Recently, Sadik et al[
77] compared the outcome for EUS-GD of clear fluid pancreatic pseudocysts (15 patients) with the outcome for abscess drainage (10 patients). The EUS-GD drainage was successful in 94% of the pseudocysts and in 80% of the abscesses (
P = 0.04). The complication rate in pseudocysts was 6% and in abscesses was 30% (
P = 0.02).
Will et al[
78] have published the largest series reported in the literature with 81 abscess and 34 infected necrosis drained transluminally with EUS, with an overall clinical success rate of 97% and 94% and a recurrence rate of 16% and 18%, respectively.
However, EUS-GD for PFCs presents some challenges and disadvantages. One of the challenges encountered during EUS-GD, especially in infected PFCs, is the process of sequential transgastric stenting and nasocystic catheter placement, which may be difficult because of the collapse of the cystic cavity, the presence of a notable quantity of fluid or pus being emitted by the cavity which obscures the endoscopic view and the tangential axis of the punctured tract[
39].
Other challenges encountered, especially when the content of the collection is non-fluid, are: (1) the small diameter of the 10 Fr plastic stents used which limits the efficacy in draining; (2) the need, in some cases, to place more stents for drainage, which has been associated with the need for multiple revisions in 17.7% to 27% of cases due to obstruction; and (3) when the placement of a naso-cystic catheter is required, patient discomfort and dislodgement of the catheter are often reported[
3,
4].
For the above reasons, the type of stent used for endoscopic drainage is currently a major area of interest.

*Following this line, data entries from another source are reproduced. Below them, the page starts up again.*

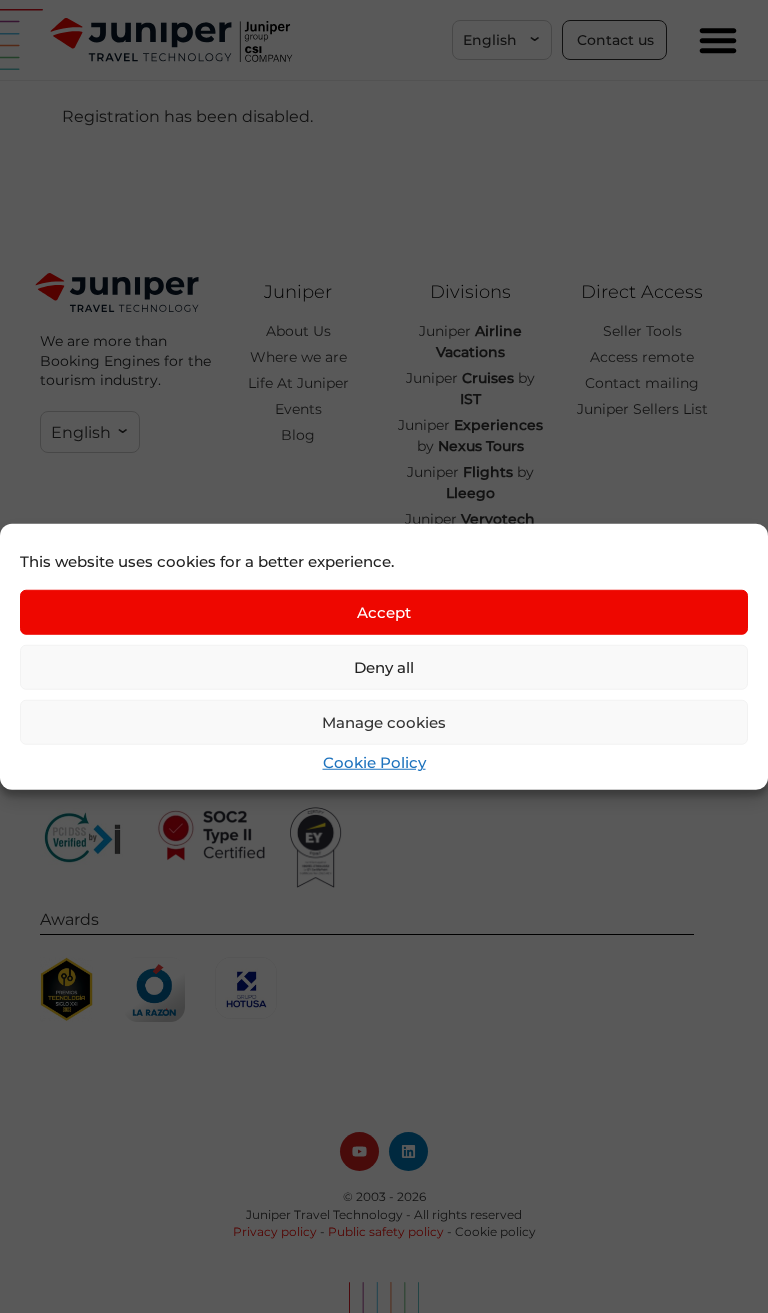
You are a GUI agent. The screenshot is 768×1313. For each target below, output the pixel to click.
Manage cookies (384, 721)
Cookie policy (495, 1231)
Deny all (384, 666)
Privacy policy (275, 1231)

In a small number of cases, covered self-expandable metal stents (CSEMSs), with different diameters and different endoscopic techniques of placement, have recently been adopted for drainage[
55,
58,
67,
72].
Talreja et al[
55] evaluated the efficacy and safety of transenteric drainage of PFCs by using CSEMSs. In that study, 18 patients underwent drainage of PFCs and a median of 1 session was required to achieve drainage. The technical and clinical success rates were 100% and 95%, respectively; with 14 patients (78%) achieving complete resolution of their PFC. The mean follow-up period until final resolution was 77 d and complications included superinfection (5), bleeding (2) and inner migration (1).
Antillon et al[
67] report a case in which they used a large diameter removable metallic esophageal stent to facilitate drainage of infected pancreatic necrosis after multiple failed conventional necrosectomies.
A CSEMS can be an alternative to conventional drainage with plastic stents because it offers the option of a larger diameter access fistula for drainage and may increase the final success rate while it reduces the time to PFC resolution. A larger prospective randomised study should be carried out to compare this technique with conventional drainage with plastic stents in order to validate these findings.